Salvini has pledged to bring about a “new European spring” by working with right-wing populist and nationalist parties across the continent to “change Europe,” and hopes to place himself as the leader of a grouping that includes the likes of Marine Le Pen, Viktor Orban and Germany’s AfD party.

"We're broadening the community, the family. We're working for a new European dream," Salvini told journalists on Monday morning.

READ ALSO: Is Italy's League a 'far-right' party?

European nationalists are hoping to end up with a so-called "sovereignist" grouping of at least 70-80 MEPs in the European Parliament after the May 26 election.

Far-right populists such as Salvini’s League are in government in Italy, Austria, Poland and Hungary and are expected to do well in the European elections at the end of next month.

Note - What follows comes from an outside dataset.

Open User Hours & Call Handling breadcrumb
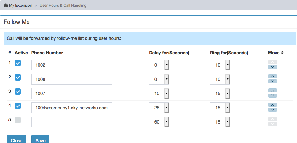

But differences in political outlook and policies may prevent them from forming a united front.

Matteo Salvini alongside his allies in the European Parliament, Dutch Freedom Party leader Geert Wilders and France's Front National president Marine Le Pen. Photo: Giuseppe Cacace/AFP

The few confirmed attendees are Germany's Alternative for Germany (AfD), the Danish People's Party, and the Finns Party.

Salvini’s longtime ally Marine Le Pen of France's National Rally (NR) will not be attending.

“She is busy with her election campaign. She’ll be in Brittany this weekend and next week she has other appointments in her diary in other parts of France,” a spokesperson told Italy’s Ansa news agency.

Other notable absences include Poland's governing PiS (Law and Justice party) and Hungarian Prime Minister Viktor Orban's Fidesz party

Orban has voiced admiration for Salvini but his party belongs to the European parliament's centre-right European People's party (EPP) group.

Most of Europe's right-wing nationalists are currently divided into three blocs and a tangled web of alliances in the European Parliament, which they would like to overhaul if not destroy.

READ ALSO: Far-right parties kick off campaigns for Europe election

They are the Europe of Nations and Freedom (ENF) group - which includes the League and RN as well as Austria's Freedom Party - the European Conservatives and Reformists (ECR), and the Europe of Freedom and Direct Democracy (EFDD).

The dream of Salvini - and of Steve Bannon, US President Donald Trump's former strategist - has been to unite the disparate forces and form an "international of nationalists".

Despite their shared dislike of immigration and the EU, Europe's populists remain divided on other key issues.

While Italy's League, Poland's PiS and Hungary's Fidesz highlight Europe's Christian cultural roots, the RN has shied away from taking a similar stance in a country where the majority is in favour of secularism.

Salvini and Le Pen have both praised Russian President Vladimir Putin, a view not shared by PiS in Poland or the Finns Party.

His party has gone from strength to strength in Italy, doubling its support since the general election last March.